We have studied an interaction, the "73/294-interaction", between residues 294 in M1 RNA (the catalytic subunit of Escherichia coli RNase P) and +73 in the tRNA precursor substrate. The 73/294-interaction is part of the "RCCA-RNase P RNA interaction", which anchors the 3' R(+73)CCA-motif of the substrate to M1 RNA (interacting residues underlined). Considering that in a large fraction of tRNA precursors residue +73 is base-paired to nucleotide -1 immediately 5' of the cleavage site, formation of the 73/294-interaction results in exposure of the cleavage site. We show that the nature/orientation of the 73/294-interaction is important for cleavage site recognition and cleavage efficiency. Our data further suggest that this interaction is part of a metal ion-binding site and that specific chemical groups are likely to act as ligands in binding of Mg(2+) or other divalent cations important for function. We argue that this Mg(2+) is involved in metal ion cooperativity in M1 RNA-mediated cleavage. Moreover, we suggest that the 73/294-interaction operates in concert with displacement of residue -1 in the substrate to ensure efficient and correct cleavage. The possibility that the residue at -1 binds to a specific binding surface/pocket in M1 RNA is discussed. Our data finally rationalize why the preferred residue at position 294 in M1 RNA is U.

The residue immediately upstream of the RNase P cleavage site is a positive determinant.

We have studied the importance of the residue at the position immediately upstream of the RNase P RNA cleavage site using model substrates that mimic the structure at and near the cleavage site of the tRNA(His) precursor. The various model substrates were studied with respect to cleavage site recognition as well as the kinetics of cleavage using M1 RNA, the catalytic subunit of Escherichia coli RNase P. Our studies showed that the identity of the residue immediately upstream of the cleavage site critically influences both these aspects.

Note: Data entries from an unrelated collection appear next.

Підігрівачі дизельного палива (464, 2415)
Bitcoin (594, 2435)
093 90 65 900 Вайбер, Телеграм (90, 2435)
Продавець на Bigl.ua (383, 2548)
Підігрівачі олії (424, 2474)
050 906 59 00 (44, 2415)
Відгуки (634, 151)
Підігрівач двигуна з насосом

Among the ones tested, U is the preferred nucleotide at this position. Hence, these findings rationalize why most bacterial tRNA(His) genes/transcripts harbor a U immediately upstream of the RNase P cleavage site and extend our understanding of the cleavage site recognition process in general and the unusual cleavage of the tRNA(His) precursor in particular. Based on our as well as the data of others, we suggest that the nucleotide immediately upstream of the cleavage site is a positive determinant for cleavage by RNase P in general and the expression of tRNA genes is influenced by structural elements localized outside the promoter region i.e. in the leader and spacer regions of tRNA transcripts.